Betere arbeidsomstandigheden, betere initiële en voortgezette beroepsontwikkeling en meer erkenning van onderwijs- en onderzoeksexcellentie zijn essentieel om Europa in staat te stellen het nodige academisch personeel van hoge kwaliteit te produceren, aan te trekken en te behouden.
Waarom is doeltreffend en efficiënt hoger onderwijs belangrijk?
Kwaliteitsborging wekt vertrouwen in het hoger onderwijs. Elke instelling voor hoger onderwijs moet een strikt systeem van interne kwaliteitsborging hebben, en dat laten controleren door gespecialiseerde externe organisaties.
Dat betekent dat er meer flexibiliteit nodig is. Als instellingen zelfstandiger zijn, kunnen ze zich namelijk makkelijker specialiseren. Dat is goed voor de kwaliteit van onderwijs en onderzoek. Door juridische, financiële en bestuurlijke beperkingen hebben de instellingen echter niet genoeg vrijheid om hun eigen koers en structuur te bepalen en zich van hun concurrenten te onderscheiden.
Bovendien blijven de nationale overheden in de EU-lidstaten bevoegd voor hun hoger onderwijs en de financiering daarvan.
Wat doet de EU om de doeltreffendheid en efficiëntie van het hoger onderwijs te verbeteren?
Door de samenwerking op het gebied van onderzoek en beleid te steunen, helpt de Europese Commissie de EU-lidstaten goede bestuurs- en financieringsmodellen voor hoger onderwijs te ontwikkelen. De Commissie werkt ook samen met de Organisatie voor Economische Samenwerking en Ontwikkeling (OESO) aan een herziening van de financierings-, stimulerings- en beloningsregelingen van de stelsels voor hoger onderwijs.
De Commissie bevordert voorts de wederzijdse uitwisseling van goede praktijken op het gebied van bestuur en financiering tussen de EU-lidstaten via collegiaal advies en peer learning-activiteiten.
In de periode 2014-2020 hebben 17 EU-lidstaten met behulp van de Europese structuur- en investeringsfondsen geïnvesteerd in het hoger onderwijs. In totaal is 5,2 miljard euro uit het Europees Sociaal Fonds (ESF) besteed aan opleidingen, de hervorming van programma’s en de afstemming van het onderwijs op de behoeften van de arbeidsmarkt.
Bovendien is 1,5 miljard euro uit het Europees Fonds voor Regionale Ontwikkeling (EFRO) besteed aan renovatie of de bouw van nieuwe onderwijsinfrastructuur.
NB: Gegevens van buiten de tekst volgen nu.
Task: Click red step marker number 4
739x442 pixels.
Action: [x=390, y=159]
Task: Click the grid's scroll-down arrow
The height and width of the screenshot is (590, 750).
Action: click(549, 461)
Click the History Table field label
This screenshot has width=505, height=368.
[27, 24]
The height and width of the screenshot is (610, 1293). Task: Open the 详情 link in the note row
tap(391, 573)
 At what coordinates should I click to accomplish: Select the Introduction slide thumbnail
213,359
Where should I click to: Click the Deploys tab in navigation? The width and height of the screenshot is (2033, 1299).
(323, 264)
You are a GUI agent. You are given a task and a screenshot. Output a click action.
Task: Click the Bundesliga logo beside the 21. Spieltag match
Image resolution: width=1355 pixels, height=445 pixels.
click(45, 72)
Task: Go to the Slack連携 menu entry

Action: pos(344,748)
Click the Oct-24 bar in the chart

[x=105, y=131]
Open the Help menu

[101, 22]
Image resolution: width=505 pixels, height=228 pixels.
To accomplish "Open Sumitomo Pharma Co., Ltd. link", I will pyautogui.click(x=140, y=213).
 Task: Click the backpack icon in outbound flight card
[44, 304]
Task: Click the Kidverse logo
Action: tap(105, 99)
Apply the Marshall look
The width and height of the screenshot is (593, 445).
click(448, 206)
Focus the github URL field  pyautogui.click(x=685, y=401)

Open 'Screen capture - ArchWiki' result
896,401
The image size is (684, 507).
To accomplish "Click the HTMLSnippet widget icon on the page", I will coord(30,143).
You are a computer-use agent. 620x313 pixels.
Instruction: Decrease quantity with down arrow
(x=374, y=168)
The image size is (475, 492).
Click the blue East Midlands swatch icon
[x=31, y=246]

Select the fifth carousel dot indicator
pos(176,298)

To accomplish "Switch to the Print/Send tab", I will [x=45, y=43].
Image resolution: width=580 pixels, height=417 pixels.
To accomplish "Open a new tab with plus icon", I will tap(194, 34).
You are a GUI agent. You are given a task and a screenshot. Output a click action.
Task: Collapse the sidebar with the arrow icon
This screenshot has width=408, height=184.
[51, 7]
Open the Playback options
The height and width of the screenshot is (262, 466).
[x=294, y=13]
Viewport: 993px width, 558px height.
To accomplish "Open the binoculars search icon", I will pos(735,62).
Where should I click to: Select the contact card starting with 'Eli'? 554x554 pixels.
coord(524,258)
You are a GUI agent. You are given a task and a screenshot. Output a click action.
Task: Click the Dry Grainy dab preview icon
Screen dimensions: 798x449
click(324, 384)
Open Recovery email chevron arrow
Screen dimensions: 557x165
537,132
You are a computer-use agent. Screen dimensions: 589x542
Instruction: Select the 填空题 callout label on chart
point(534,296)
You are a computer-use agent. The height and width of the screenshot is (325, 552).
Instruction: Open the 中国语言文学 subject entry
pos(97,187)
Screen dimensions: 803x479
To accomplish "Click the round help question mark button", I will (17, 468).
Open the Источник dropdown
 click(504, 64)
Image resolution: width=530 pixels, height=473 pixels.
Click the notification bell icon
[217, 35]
Sommige door de EIB-groep beheerde, op leningen gebaseerde steunmaatregelen zijn ook beschikbaar voor instellingen voor hoger onderwijs. Bij het Europees Fonds voor strategische investeringen (EFSI) kunnen instellingen leningen aanvragen om hun infrastructuur te verbeteren en deel te nemen aan innovatieve financieringsprogramma’s, zoals Erasmus+-masterleningen voor internationale studenten.
De normen en richtsnoeren voor kwaliteitsborging in de Europese ruimte voor hoger onderwijs stellen een gemeenschappelijk kader vast dat ervoor zorgt dat er op Europees, nationaal en institutioneel niveau verantwoording wordt afgelegd. Het Europees register voor kwaliteitsborging (EQAR) in het hoger onderwijs draagt ook bij tot kwaliteitsborging op Europees niveau.
Tot slot publiceert de Commissie voortgangsverslagen over de ontwikkelingen inzake kwaliteitsborging op Europees niveau voor het hoger onderwijs.